Universitas Sumatera Utara

2.6 Metoklopramida Metoklopramida hidroklorida merupakan serbuk kristalin berwarna putih atau praktis putih, tak berbau atau praktis tak berbau. Sangat mudah larut dalam air, larut dalam alkohol, agak sukar larut dalam kloroform, praktis tidak larut dalam eter (Ditjen POM, 1995). Metoklopramida pertama kali dideskripsikan oleh Justin-Besanon Dr.Louis dan C. Laville pada tahun 1964. Metoklopramida adalah suatu derivat prokainamid yang merupakan antagonis reseptor dopamin D2, reseptor 5HT3, pelepas asetilkolin dan inhibitor kolinesterase. Struktur kimia Metoklopramida ditunjukkan pada Gambar 2.3.
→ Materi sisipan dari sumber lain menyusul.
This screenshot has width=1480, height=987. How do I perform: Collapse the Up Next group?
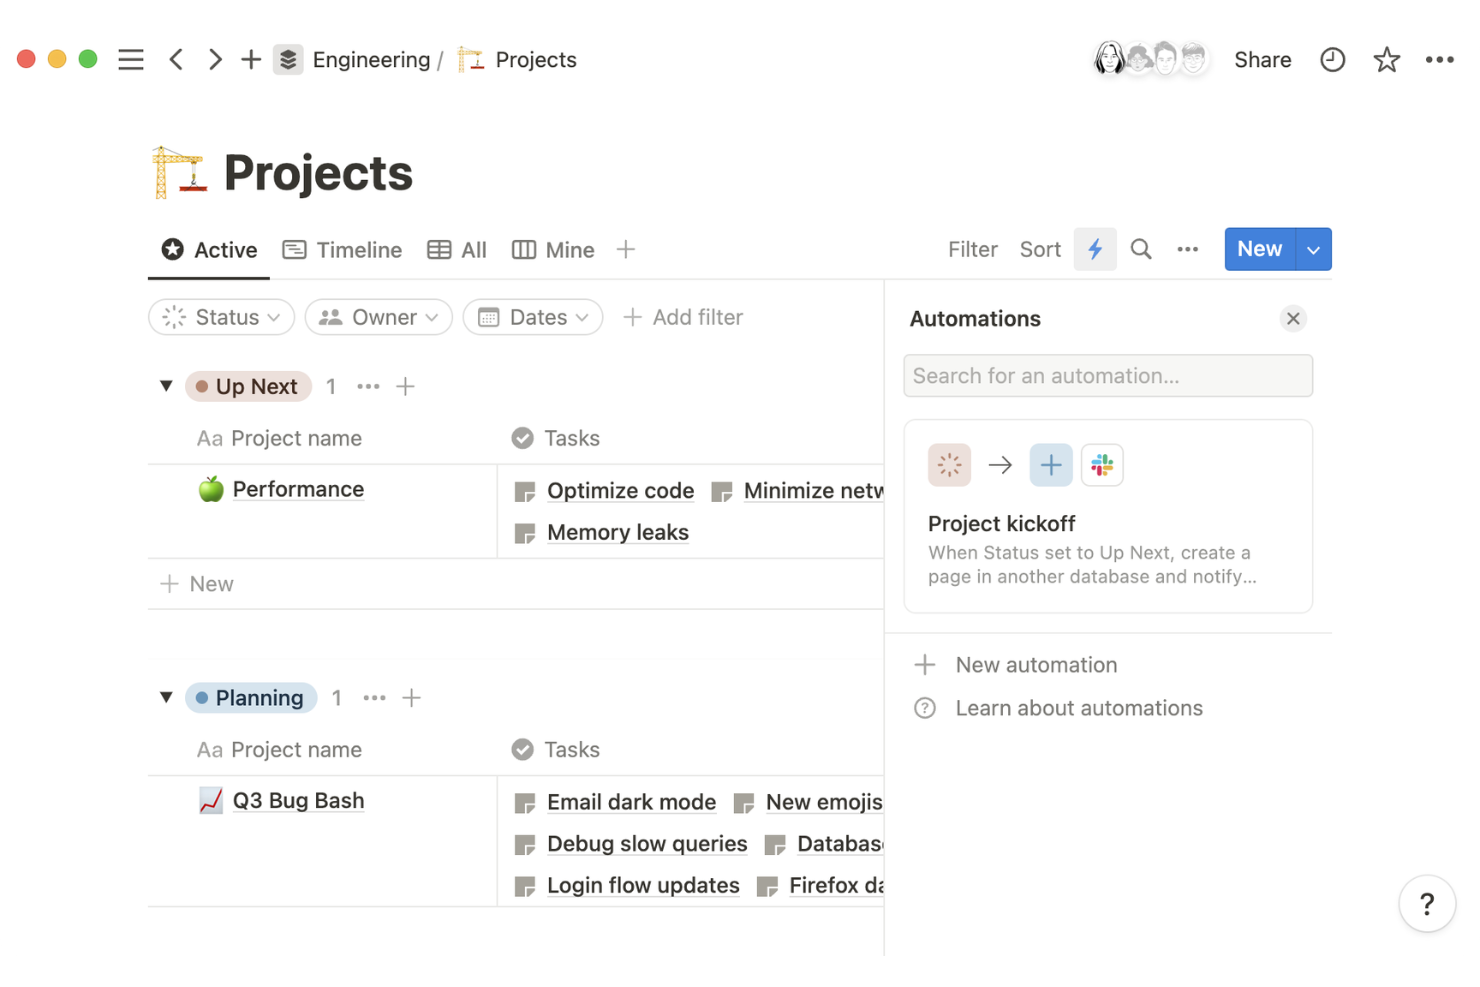click(166, 386)
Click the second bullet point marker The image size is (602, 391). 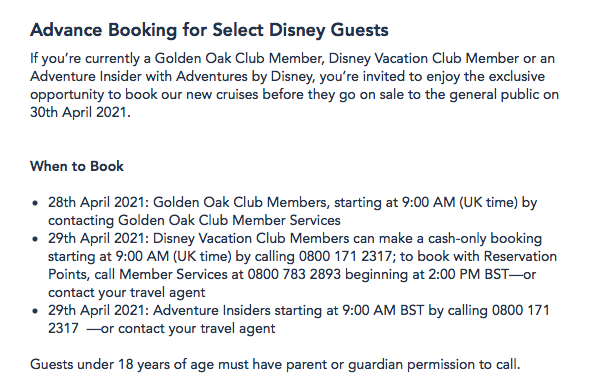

Gambar 2.3. Struktur Metoklopramida (Ditjen POM, 1995) Metoklopramida yang merupakan suatu antiemetik, dipilih sebagai model obat dalam penelitian ini, karena metoklopramida dapat diberikan pada pasien mabuk perjalanan yang tidak mempunyai persediaan air pada waktu ingin meminum obat. Contohnya pasien penumpang kapal terbang atau pasien yang sedang menempuh perjalanan jauh. Pada peristiwa-peristiwa seperti itu, metoklopramida merupakan suatu kandidat obat untuk ODT karena memberikan keuntungan pada pasien-pasien tertentu (Alanazi, 2007).